Polarizable Embedding “The Frame”

Sadly both Polarizable Embedding and Projective-Embedding are often abbreviated as PE, which can lead to confusion. Here, we will instead use Frame for Fragment-based Multiscale Embedding or written-out Polarizable Embedding, while Projective-Embedding remains PE.

The Frame acronym comes is also appropiate as you can think of the Polarizable Embedding as the outer layer - the Frame that holds the solvent/environment response, while Projective-Embedding focuses wavefunction accuracy inside your embedded Quantum Mechanical region.

In this example, we start from a PDB file of acrolein in water, then we demonstrate how to:

Generate a polarizable embedding potential (.pot) and DALTON molecule file (.mol) using PyFraME,
Convert the DALTON .mol to .xyz,
Finally run a Qrunch calculation that combines a polarizable “Frame” (the solvent environment) with our Projection-based Wavefunction-in-DFT embedding (PE) to solve a small active region.
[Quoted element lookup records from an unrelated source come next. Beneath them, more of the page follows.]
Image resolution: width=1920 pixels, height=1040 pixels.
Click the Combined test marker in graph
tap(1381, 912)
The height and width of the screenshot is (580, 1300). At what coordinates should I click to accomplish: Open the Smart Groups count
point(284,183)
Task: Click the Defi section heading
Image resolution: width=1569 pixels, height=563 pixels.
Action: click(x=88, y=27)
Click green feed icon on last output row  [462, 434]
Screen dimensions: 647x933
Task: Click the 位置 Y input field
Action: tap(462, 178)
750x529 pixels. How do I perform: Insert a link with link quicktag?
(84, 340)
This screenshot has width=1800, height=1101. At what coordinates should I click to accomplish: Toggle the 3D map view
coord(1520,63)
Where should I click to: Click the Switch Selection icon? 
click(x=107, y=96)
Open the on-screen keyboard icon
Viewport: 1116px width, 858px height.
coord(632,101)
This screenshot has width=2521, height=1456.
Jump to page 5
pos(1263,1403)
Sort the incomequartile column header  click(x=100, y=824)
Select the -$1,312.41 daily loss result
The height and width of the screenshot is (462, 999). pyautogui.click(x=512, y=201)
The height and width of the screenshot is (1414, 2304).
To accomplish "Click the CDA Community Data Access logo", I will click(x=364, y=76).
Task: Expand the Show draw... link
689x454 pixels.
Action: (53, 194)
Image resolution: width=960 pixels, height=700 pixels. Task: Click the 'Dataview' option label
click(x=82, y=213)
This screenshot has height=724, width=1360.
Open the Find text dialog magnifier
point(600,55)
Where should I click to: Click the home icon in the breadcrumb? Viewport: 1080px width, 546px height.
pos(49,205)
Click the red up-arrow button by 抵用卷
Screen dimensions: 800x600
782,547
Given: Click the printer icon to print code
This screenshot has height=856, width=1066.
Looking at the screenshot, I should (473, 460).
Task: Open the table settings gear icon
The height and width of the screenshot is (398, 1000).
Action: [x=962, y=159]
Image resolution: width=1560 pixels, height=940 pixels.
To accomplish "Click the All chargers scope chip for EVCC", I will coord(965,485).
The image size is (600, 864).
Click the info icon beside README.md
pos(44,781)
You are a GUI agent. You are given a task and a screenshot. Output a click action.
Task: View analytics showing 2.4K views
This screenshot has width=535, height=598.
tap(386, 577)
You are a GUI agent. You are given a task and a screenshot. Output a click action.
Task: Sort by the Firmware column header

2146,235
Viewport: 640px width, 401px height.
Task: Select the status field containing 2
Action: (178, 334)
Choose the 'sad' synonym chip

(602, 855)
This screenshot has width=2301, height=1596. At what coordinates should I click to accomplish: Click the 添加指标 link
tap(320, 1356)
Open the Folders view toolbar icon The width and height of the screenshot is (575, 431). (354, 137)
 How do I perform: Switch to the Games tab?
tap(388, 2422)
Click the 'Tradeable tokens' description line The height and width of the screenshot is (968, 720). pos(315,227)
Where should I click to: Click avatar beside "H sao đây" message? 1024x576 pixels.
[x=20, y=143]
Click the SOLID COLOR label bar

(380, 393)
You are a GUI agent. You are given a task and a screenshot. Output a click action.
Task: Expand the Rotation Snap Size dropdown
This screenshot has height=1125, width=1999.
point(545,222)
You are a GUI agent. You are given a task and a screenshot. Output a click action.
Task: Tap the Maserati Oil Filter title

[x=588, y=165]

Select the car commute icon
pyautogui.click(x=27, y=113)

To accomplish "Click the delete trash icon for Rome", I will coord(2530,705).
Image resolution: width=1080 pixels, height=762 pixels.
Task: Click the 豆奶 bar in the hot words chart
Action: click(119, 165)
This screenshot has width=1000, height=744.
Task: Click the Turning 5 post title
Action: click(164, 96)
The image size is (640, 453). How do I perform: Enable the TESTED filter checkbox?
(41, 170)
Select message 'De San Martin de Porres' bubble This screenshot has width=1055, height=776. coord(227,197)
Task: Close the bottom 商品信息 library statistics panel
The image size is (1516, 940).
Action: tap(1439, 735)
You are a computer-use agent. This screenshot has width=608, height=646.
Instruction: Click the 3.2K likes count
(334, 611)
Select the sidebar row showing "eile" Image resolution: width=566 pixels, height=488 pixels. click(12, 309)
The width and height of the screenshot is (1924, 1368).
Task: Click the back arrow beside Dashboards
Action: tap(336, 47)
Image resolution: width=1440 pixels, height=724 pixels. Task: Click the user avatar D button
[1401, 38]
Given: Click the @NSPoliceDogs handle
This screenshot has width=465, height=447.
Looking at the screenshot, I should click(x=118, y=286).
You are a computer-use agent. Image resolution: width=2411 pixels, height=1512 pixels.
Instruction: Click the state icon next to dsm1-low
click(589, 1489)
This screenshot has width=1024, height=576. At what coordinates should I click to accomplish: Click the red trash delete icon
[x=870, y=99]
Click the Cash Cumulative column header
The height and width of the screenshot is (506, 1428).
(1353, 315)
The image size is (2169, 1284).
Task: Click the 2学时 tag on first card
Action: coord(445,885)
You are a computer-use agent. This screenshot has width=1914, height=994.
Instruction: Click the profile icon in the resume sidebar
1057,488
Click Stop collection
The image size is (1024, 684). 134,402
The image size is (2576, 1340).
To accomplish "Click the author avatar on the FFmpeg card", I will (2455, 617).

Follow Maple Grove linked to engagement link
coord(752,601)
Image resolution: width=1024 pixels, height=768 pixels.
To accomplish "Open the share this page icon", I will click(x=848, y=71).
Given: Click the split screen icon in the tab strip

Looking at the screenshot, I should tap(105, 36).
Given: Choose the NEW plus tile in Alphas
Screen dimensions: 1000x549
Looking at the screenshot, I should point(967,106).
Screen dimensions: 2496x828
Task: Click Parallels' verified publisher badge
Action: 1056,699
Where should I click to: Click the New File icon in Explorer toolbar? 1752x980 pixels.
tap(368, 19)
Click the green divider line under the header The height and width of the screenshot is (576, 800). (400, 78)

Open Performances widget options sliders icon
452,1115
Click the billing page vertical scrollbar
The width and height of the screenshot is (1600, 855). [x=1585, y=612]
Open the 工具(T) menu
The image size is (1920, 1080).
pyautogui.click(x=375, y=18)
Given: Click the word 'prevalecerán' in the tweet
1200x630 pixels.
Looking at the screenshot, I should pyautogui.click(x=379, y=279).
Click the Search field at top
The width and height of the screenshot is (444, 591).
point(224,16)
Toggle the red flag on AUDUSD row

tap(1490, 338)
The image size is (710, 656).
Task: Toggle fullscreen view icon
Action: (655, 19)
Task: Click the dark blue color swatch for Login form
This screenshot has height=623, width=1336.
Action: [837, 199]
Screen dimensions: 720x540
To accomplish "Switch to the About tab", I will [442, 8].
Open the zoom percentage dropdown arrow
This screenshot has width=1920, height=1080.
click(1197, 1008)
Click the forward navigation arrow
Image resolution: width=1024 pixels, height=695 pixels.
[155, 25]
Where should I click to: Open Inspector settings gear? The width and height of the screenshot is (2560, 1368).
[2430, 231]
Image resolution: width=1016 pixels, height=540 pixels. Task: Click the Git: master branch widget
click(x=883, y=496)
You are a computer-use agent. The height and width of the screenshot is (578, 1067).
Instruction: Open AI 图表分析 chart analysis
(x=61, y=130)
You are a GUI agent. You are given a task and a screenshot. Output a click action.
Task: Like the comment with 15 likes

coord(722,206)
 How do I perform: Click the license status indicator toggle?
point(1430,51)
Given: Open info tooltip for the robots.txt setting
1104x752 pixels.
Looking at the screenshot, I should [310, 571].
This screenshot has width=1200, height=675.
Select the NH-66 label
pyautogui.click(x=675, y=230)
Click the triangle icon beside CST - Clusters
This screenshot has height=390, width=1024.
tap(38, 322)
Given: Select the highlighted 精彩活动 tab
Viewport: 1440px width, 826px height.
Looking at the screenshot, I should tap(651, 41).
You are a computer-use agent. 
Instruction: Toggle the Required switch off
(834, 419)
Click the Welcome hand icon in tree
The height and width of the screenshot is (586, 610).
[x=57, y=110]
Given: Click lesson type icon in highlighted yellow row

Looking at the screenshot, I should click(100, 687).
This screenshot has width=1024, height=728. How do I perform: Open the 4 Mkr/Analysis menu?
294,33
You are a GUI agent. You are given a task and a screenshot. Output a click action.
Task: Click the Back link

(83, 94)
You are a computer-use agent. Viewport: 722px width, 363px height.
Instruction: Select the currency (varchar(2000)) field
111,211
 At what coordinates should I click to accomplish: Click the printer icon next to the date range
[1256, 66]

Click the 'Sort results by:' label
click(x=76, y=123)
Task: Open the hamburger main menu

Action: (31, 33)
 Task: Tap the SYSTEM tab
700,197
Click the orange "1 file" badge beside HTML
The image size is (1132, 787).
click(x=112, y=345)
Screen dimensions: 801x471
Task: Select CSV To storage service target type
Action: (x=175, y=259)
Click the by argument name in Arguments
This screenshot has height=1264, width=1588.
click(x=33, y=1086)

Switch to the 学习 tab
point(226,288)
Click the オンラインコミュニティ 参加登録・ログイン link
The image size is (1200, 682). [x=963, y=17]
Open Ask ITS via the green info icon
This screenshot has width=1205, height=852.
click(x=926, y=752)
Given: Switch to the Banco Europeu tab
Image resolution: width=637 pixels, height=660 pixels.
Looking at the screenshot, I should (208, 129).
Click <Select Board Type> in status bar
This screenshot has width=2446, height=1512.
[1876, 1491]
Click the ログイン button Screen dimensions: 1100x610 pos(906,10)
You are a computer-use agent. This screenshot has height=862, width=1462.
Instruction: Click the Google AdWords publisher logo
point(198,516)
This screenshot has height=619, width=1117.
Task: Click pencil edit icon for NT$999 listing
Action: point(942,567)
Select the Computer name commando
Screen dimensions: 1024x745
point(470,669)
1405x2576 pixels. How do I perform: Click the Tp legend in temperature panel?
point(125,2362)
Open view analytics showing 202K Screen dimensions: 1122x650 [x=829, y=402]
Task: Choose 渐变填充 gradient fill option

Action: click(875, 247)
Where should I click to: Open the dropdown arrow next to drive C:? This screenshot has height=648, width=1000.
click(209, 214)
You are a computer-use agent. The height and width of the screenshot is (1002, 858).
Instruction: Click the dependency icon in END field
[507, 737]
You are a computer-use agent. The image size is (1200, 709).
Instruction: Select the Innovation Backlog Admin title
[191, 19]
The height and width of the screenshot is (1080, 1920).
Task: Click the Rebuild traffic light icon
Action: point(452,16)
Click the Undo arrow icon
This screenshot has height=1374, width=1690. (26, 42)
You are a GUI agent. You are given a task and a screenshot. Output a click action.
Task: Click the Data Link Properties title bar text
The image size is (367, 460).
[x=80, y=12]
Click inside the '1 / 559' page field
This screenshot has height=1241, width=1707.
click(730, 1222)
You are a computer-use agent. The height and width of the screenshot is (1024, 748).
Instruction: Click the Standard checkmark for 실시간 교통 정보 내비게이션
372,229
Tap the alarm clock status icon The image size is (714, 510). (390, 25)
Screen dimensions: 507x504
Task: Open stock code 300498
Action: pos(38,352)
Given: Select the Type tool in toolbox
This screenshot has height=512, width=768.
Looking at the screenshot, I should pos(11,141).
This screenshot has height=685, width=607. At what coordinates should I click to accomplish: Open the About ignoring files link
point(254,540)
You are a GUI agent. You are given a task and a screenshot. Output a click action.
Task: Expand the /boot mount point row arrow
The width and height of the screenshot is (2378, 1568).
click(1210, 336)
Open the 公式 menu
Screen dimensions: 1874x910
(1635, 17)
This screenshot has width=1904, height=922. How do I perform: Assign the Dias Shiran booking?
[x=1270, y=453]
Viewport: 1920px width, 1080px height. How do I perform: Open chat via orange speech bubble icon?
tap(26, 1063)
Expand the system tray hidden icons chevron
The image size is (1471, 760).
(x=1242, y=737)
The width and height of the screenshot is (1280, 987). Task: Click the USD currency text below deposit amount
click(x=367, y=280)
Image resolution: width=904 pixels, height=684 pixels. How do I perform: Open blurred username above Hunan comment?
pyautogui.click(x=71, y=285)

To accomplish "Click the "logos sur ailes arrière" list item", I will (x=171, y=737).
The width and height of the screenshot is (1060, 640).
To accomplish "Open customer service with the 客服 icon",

This naturally yields a three-level hierarchy:

Frame: polarizable environment (classical, distributed multipoles + polarizabilities)
DFT on the full molecule: mean-field description supplying orbitals & density
Embedded WF solver: high-level treatment inside the active region

References and background

Files used in this tutorial

Input PDB: acrolein_water.pdb (from the Zenodo dataset above) Download acrolein_water.pdb
PyFraME script: run_pyframe.py Download run_pyframe.py
Converter: mol_to_xyz.py → produces acrolein_water.xyz Download mol_to_xyz.py

You may preview the PDB interactively with the Dash Molecule 3D Viewer:

Go to the Data tab.
Click the Drag and drop or click to upload file area.
Upload acrolein_water.pdb.

1) Generate the PE Frame potentials with PyFraME

Download the helper

run_pyframe.py

Given the PDB file acrolein_water.pdb in your working directory, run your helper script.

$ python run_pyframe.py

This will create a new folder acrolein_water/ with:

acrolein_water.pot — the polarizable embedding potential
acrolein_water.mol — a DALTON molecule input file

2) Convert DALTON `.mol` → `.xyz`

Qrunch expects an .xyz. So we use the converter:

Download the converter

mol_to_xyz.py

Run it

python mol_to_xyz.py acrolein_water/acrolein_water.mol acrolein_water.xyz

3) Run Qrunch with a PE Frame + Projective-Embedding

We now have the molecule input that define the quantum mechanical region .xyz and the potential .pot file that represents the polarizable environment. We can now run the qrunch script.

Full script

The script below shows the full script, which are then explained section by section.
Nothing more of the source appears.